Here is a really good example.

Back in my Silicon Valley days, just before the dotcom bubble went bust in 2000, I was working in an up and coming startup as a senior software architect.

It was a top notch team of top level performers with IQ points to spare – great minds all around.

Most of us on the team were already married (Silicon Valley is not a great place for players) but one of the guys was in a marriage he unfortunately shouldn’t have been in.

Let’s just call him Alex. He was a great laid back dude, mid 30s like us, had his act together, super smart, took good care of himself, great dad, and already in the top 1% income bracket.
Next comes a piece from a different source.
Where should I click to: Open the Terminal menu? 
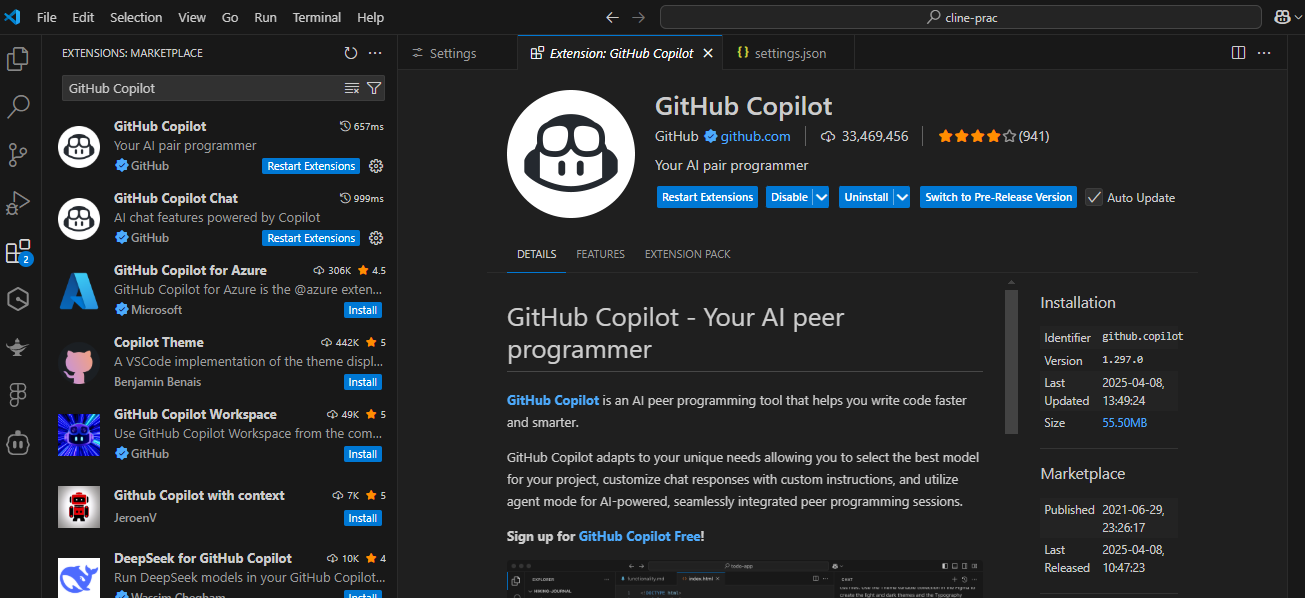tap(316, 17)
Basically by all intents and purposes Alex was at the top of his man-game.

Now Alex’ wife was a different story altogether. Dyed in the wool wild child, the kind that you picture going home with the smooth talking bearded bartender who has an arm sleeve of tattoos and lives in a van down at the river.

Alex and I were good friends and from the numerous stories he kept telling me, it was quite obvious that his wife was hooking up with other guys.

One of the typical stories where after work, she went to “hang out” with one of her coworkers after work at his place until 2am. And then she called Alex to come and pick her up.

Her story was the textbook ‘look, he’s just a friend I work with’ sort of gaslighting. And he swallowed it hook line and sinker.

To the rest of us, who had met his wife, it was a sweet sour mix between the tragic and comical. We all knew she was tapping her coworker and then calling Alex to come over and pick her up.

But he just didn’t see it. He truly believed they were just hanging out and that they were really just friends.

As I’m not one to pussyfoot around I told him repeatedly: ‘You’re trippin’ son.’

But all it accomplished was him getting pissed at me, so I eventually stayed out of it. Some people unfortunately have to learn the hard way.

The moral of this sordid little story?

Alex didn’t see what he didn’t WANT to see. His brain was pre-selecting and processing available information for proof that his wife loved him and was faithful to him.

And you already know how it all ended up not too long after. In the process Alex (hopefully) learned a painful but important lesson.

This is cognitive bias at its finest. We see what we want to see. We hear what we want to hear.

In trading this is usually deadly and so we need rules in place to keep us from destroying our trading accounts and sometimes by extension ruin ourselves.

This is why I bake lessons like these into my trading rules in order to counteract a long laundry list of cognitive biases even the best of us suffer from to varying degrees.

Let’s look at an example.

In my options trading, if I close out a loss in a particular symbol, I have a rule that prevents me from trading that symbol again for the rest of the month.

Why is that?

A while back, I was looking over my trading logs and I realized that once I took a loss in trading a symbol, it often was followed by more losses in that same symbol soon thereafter.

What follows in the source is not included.